Photo: Courtesy of Robert Gardner
Irrigated sweet potato fields in the Grand Valley

The Dani subsistence system is base on three separate components:

  1. intensive culivation of sweet potatoes on irrigated fields in the Aike valley bottom
  2. swidden cultivation of taro and several supplementary crops
  3. pigs rearing.

Sweet potatoes supply 90% of the caloric intake in the Dani diet. Pigs are of course the main protien source.

The local irrigation system is based on digging ditches to tap the many small streams that run through the valley bottom and mounding up the land between these channels to form raised rectangular fields. The ditches serve both to water the crops in the dry season and drain them during the rains. Heider does not discuss how the flow is actually controlled to adjust for fluctuations or ensure that all the users receive adequate amounts, but presumably the Dani have established some system of water regulation.

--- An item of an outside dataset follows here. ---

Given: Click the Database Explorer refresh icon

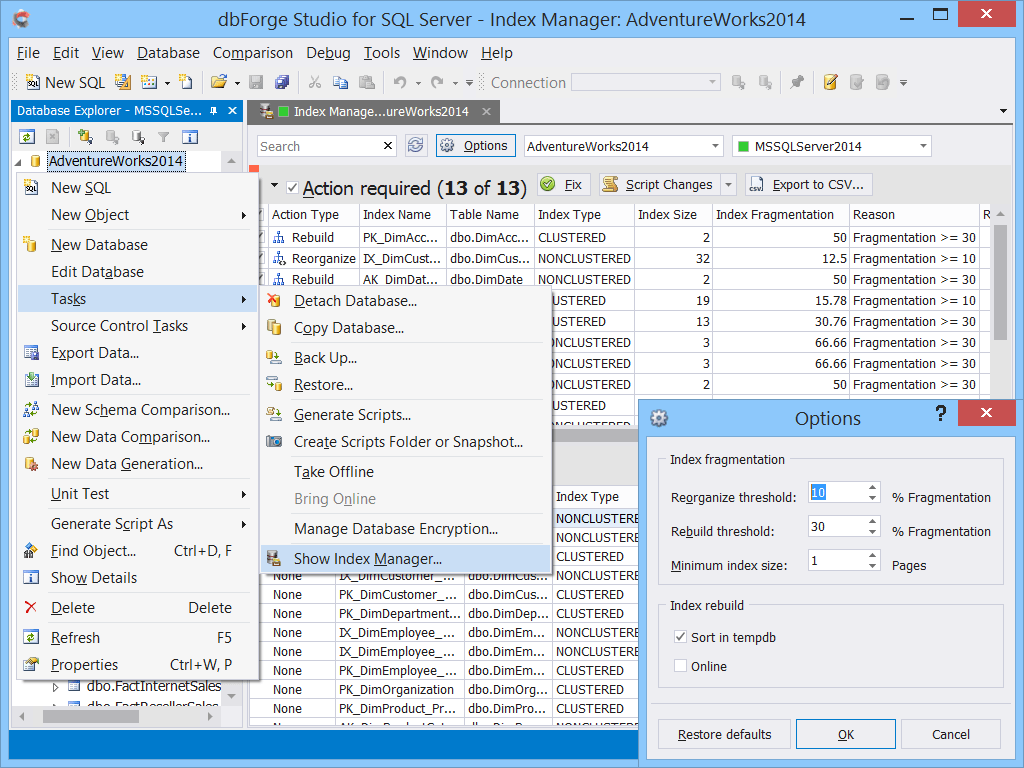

The irrigation ditches are in themselves a twofold resource for the farming system. They supply not only water but also fertilizer in the form of washed off top soil that becomes mixed with rotting plant wastes deposited after the harvest. Of course farmers must undertake the arduous work of scooping the muck from the ditch bottoms and spreading it on the fields to replace the soil that is constantly eroded. Fertility is enhanced by the scoopings from the ditches and the activities of the pigs who are placed on the fields to root for the smaller tubers after the harvest.

Photo: Courtesy of Robert Gardner

Sweet potatoes are planted on the irrigated plots by digging up the soil with sharpened wooden poles and are set in regular rows as a monocrop, i.e., they are not intermixed with the other food plants, which the Dani reserve for their swidden fields. After six months of growth, the crops are gradually harvested as they are needed by the household. The Dani stagger their planting so that they can depend upon crops maturing throughout the year without any need to store them, a possible reason for their development of a constant water supply.

After harvesting the Dani may either replant or fallow their fields. Some fallowing is present in many intensive systems, but unlike extensive cultivation forms it is never in excess of the cultivation period so that the land is in effect permanently cropped. Heider observes that: "the fertilization system is so effective that with care the fallow system is not even necessary".

Heider does not give a measure of the actual yields obtained in the Dani system and indicates that his attempts to do so were frustrated. However, he was generally impressed by its high apparent productivity. The sweet potato crop does support a population density of over 400 per square mile, well above the standard limit for extensive cultivation, and Dani subsistence techniques could probably bear a much higher concentration of people since many plots are not in use. Rice based irrigation systems in east Asia can maintain rural densities of over 1,000 per square mile.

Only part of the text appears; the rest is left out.